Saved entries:
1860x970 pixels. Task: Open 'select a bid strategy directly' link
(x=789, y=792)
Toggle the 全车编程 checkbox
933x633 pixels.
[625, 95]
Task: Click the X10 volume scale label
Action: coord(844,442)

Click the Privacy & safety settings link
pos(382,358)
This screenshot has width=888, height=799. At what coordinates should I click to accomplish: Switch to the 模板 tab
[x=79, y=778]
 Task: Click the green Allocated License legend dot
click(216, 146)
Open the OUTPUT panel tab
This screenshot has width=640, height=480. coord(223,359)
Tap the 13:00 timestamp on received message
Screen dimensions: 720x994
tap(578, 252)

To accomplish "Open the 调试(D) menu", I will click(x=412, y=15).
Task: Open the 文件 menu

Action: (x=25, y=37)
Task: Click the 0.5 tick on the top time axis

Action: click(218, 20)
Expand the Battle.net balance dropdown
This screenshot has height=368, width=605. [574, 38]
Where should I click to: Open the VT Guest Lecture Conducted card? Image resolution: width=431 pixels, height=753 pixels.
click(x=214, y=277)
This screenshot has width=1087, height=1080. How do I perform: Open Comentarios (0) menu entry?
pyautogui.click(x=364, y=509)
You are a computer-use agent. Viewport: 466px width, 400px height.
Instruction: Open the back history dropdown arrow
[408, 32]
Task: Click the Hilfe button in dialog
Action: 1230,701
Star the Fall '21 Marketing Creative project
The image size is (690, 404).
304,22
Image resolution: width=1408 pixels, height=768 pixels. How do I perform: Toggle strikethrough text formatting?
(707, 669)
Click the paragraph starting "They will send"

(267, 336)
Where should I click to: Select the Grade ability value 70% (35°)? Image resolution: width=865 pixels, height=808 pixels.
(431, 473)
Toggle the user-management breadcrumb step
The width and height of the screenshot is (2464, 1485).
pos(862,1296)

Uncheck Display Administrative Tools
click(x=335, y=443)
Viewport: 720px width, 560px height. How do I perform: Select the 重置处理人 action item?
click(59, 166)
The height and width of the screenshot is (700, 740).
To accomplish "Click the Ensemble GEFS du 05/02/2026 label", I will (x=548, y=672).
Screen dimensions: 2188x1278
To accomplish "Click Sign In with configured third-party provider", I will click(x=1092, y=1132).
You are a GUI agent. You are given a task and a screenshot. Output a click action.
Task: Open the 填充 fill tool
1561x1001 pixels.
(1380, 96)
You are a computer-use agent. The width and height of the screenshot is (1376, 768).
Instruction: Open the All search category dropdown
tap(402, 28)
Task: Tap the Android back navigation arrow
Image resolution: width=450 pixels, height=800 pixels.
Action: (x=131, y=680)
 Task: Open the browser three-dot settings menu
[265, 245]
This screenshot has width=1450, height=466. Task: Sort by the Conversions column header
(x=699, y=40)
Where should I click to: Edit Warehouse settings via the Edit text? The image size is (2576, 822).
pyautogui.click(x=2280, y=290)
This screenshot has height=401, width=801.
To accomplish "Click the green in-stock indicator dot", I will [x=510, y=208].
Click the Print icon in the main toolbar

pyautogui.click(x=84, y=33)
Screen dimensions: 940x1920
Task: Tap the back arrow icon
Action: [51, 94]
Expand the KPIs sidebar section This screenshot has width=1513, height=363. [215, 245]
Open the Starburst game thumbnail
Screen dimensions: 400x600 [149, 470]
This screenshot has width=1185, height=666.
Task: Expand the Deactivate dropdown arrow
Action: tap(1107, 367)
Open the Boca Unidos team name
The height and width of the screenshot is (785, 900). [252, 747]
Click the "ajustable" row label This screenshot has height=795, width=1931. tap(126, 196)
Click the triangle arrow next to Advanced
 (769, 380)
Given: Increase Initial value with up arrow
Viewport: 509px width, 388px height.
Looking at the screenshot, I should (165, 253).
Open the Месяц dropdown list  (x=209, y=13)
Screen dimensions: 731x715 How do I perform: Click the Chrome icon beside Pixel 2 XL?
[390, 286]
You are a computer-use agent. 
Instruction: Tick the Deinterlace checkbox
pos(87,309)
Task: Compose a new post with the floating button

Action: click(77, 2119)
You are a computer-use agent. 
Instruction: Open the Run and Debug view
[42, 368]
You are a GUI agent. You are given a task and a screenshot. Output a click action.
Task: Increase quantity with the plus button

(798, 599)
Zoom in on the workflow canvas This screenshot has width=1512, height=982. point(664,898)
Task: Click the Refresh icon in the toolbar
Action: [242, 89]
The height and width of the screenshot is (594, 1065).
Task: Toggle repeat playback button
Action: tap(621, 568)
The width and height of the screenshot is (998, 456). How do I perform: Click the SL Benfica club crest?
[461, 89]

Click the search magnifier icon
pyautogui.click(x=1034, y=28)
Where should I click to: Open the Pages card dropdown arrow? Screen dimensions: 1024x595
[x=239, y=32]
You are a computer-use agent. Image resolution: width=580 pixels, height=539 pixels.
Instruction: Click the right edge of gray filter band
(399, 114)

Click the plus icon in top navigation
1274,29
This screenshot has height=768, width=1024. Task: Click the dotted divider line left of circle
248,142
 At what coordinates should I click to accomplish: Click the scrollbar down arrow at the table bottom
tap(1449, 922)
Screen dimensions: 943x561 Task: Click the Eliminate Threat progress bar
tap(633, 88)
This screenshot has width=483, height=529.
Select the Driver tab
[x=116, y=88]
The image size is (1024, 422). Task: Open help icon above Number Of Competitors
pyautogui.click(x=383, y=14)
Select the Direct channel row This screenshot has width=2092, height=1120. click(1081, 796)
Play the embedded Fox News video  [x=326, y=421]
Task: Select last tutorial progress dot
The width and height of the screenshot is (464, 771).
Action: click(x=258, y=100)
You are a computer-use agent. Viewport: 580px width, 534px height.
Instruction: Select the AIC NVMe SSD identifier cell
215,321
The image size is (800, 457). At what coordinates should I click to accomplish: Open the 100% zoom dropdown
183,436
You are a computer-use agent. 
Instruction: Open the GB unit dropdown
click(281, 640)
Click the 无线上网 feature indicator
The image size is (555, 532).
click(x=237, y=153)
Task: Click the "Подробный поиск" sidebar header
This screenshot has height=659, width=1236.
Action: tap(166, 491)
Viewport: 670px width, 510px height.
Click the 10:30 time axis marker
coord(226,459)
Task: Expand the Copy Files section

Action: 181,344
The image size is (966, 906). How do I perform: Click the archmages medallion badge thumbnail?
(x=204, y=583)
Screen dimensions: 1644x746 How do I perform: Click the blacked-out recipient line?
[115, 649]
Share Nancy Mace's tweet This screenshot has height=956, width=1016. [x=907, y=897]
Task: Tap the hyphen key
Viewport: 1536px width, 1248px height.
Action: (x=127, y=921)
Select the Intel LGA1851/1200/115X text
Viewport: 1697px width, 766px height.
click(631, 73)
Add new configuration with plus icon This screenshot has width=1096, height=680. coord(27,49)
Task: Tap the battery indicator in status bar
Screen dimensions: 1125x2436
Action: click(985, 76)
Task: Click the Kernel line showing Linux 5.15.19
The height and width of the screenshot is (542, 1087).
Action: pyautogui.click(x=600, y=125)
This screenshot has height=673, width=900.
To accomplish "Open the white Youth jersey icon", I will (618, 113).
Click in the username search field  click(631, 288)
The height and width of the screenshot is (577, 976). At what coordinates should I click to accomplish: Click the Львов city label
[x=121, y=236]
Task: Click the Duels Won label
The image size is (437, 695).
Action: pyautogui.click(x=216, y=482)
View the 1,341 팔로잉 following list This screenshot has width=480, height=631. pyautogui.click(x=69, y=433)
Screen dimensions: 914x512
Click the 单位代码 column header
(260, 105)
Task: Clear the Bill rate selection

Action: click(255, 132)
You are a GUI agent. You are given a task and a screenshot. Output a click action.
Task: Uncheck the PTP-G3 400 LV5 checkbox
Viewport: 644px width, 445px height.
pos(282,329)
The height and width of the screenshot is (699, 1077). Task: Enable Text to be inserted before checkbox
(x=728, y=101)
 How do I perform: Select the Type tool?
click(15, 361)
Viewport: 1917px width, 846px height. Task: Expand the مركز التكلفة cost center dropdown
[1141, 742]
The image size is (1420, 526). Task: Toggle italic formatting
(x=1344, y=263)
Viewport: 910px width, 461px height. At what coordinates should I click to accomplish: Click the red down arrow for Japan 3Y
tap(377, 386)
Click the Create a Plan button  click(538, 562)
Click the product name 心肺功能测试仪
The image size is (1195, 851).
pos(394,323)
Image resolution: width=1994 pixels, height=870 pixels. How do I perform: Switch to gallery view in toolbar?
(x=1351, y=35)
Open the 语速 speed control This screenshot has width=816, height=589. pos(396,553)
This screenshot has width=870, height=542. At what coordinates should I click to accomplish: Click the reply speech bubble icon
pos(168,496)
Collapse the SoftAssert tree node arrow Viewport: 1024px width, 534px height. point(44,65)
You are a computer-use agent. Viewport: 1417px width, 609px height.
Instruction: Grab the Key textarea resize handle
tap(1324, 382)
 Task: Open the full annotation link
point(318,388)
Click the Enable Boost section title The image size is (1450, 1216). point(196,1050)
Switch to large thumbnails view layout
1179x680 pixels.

--- Task statement ---
When a line in the data holds the word "computer", show that line.

--- Answer to this exercise ---
You are a computer-use agent. Viewport: 466px width, 400px height.
You are a computer-use agent. The width and height of the screenshot is (1376, 768).
You are a computer-use agent. 
You are a computer-use agent. 
You are a computer-use agent. Image resolution: width=580 pixels, height=539 pixels.
You are a computer-use agent. Viewport: 580px width, 534px height.
You are a computer-use agent. 
You are a computer-use agent. Viewport: 1417px width, 609px height.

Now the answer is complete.